Blue Heron Lake Nature Conservancy, Inc.

Who is Wangari Maathai?

Wangari Maathai
Wangari Maathai

Our educational center is named after the Kenyan environmental activist who won the 2004 Nobel Peace Prize. Wangari Maathai is internationally recognized for her persistent struggle for democracy, human rights, and environmental conservation.

She was the first woman in central Africa to earn a Ph.D. In the mid-1970s, she started planting trees with rural Kenyan women after she became aware of the consequences of soil erosion and deforestation in their daily lives. Deforestation combined with climate change has currently left 12 million people in a swath of Africa, including northern Kenya, without sustenance from the land on which they live.

She founded the Green Belt Movement there to create designated areas of park, farm, and uncultivated land around communities. "The Earth was naked," Wangari Maathai has said. "For me, the mission was to try to cover it with green."
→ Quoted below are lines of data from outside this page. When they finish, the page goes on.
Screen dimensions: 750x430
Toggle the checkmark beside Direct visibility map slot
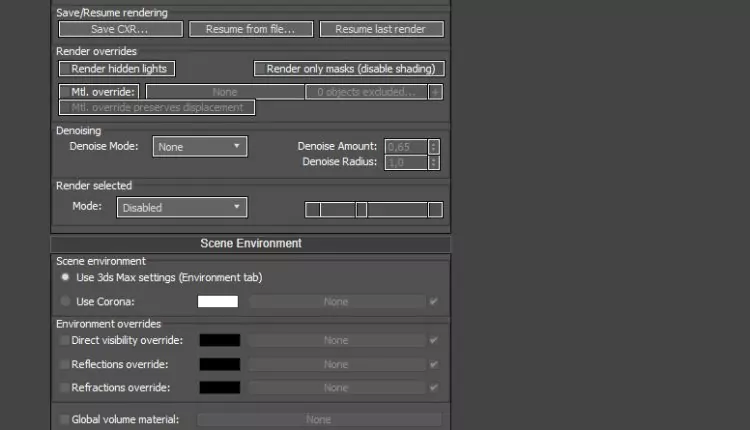tap(433, 340)

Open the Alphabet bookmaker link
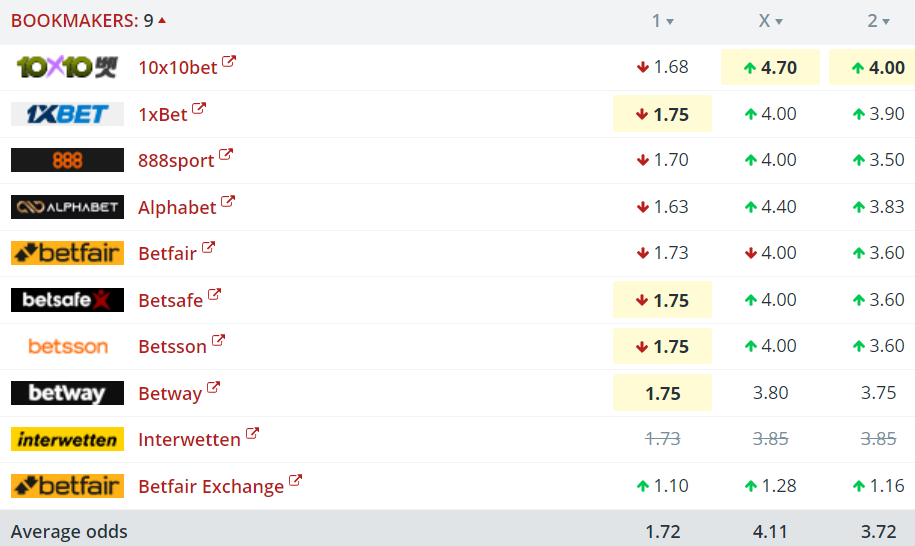(x=177, y=207)
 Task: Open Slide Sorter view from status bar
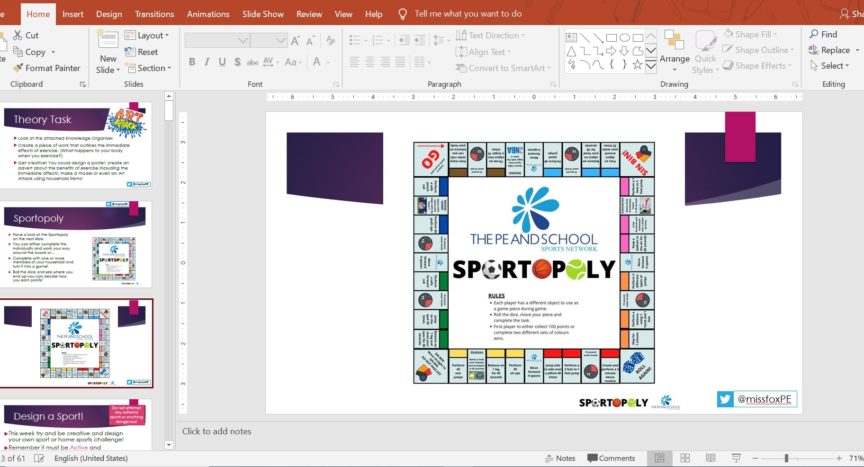[684, 458]
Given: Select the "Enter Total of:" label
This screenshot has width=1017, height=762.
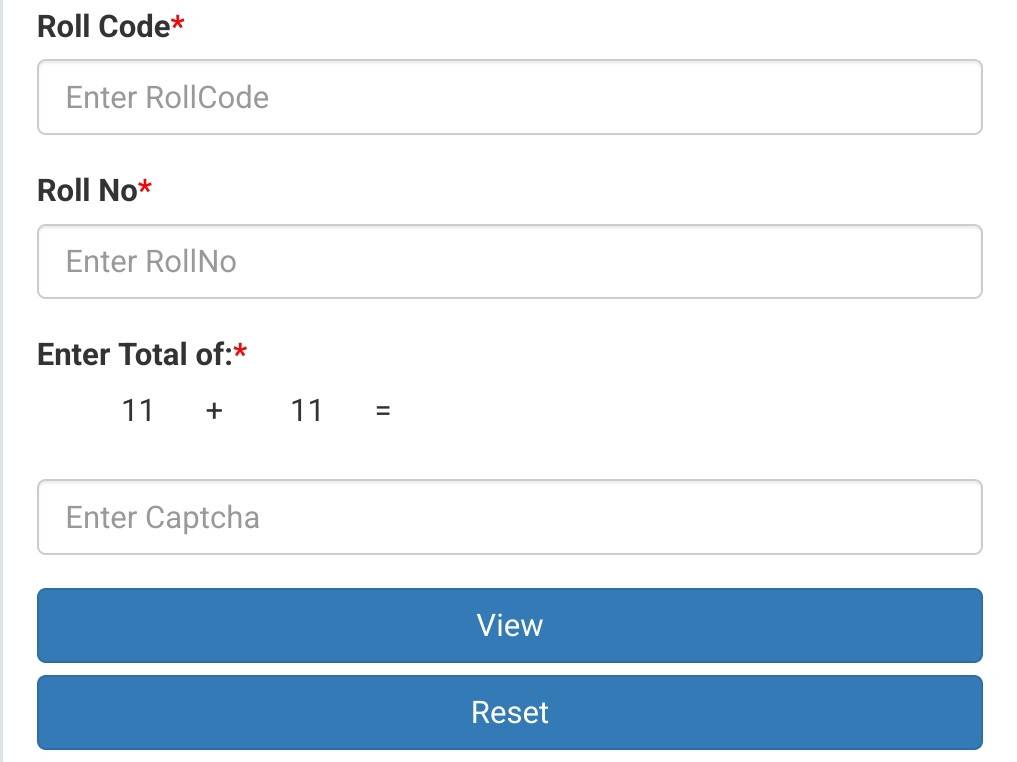Looking at the screenshot, I should (134, 354).
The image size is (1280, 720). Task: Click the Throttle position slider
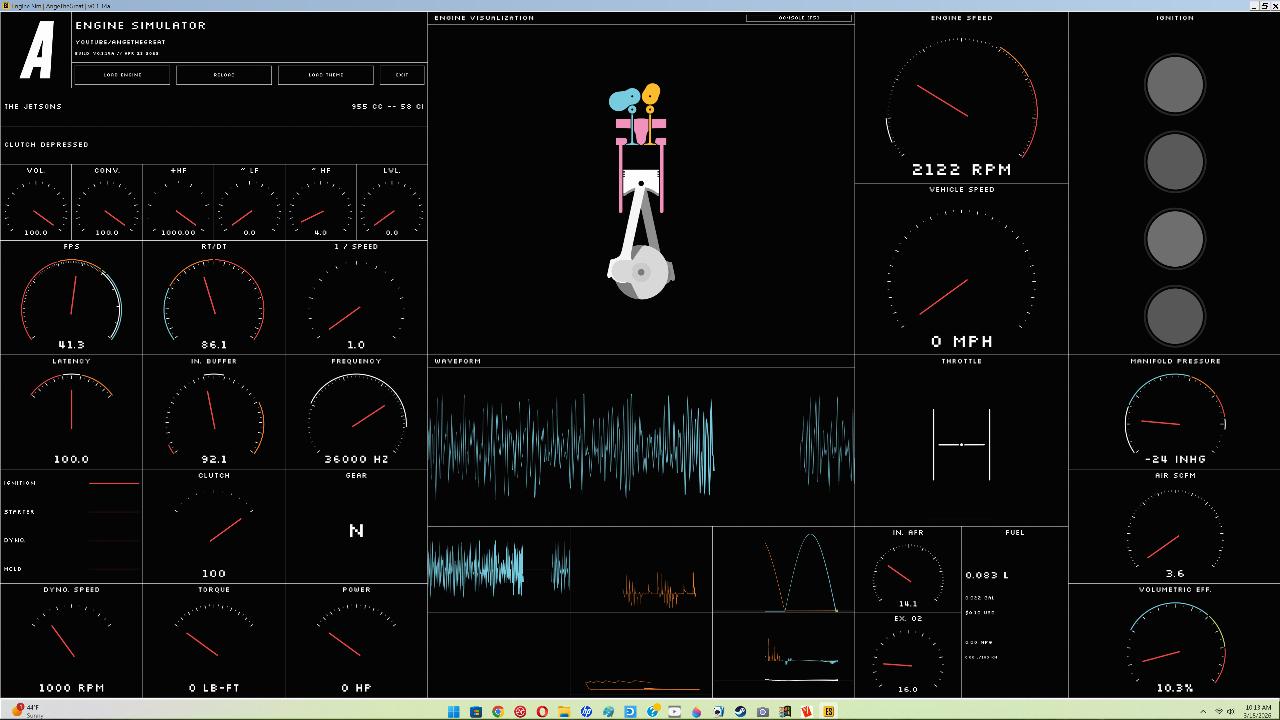(961, 444)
Green Belt Movement is a broad-based, grassroots organization whose main focus is helping women's groups plant trees to conserve the environment and improve quality of life. Through the Green Belt Movement, she now has helped women plant more than 30 million trees on their farms, on schools, and on church compounds. Her Green Belt Movement has spread to 600 communities and into 20 countries.

Wangari Maathai knows what many in the West have forgotten: that ecological crises resulting from scarce natural resources caused by deforestation and other environmental degredation are the often the hidden root causes of conflict and war, as well as world poverty and global warming. In places as diverse as the Sudan, the Philippines, Mexico, Haiti, and the Himalayas, deforestation, encroaching desert, and soil erosion are among the present root causes of civil unrest and war.

In awarding Wangari Maathai the Nobel Peace Prize, the Norwegian Nobel Committee noted that when we analyze local conflicts, we tend to focus on their ethnic and religious aspects, but it is often the underlying ecological circumstances that bring the more readily visible factors to the flash point.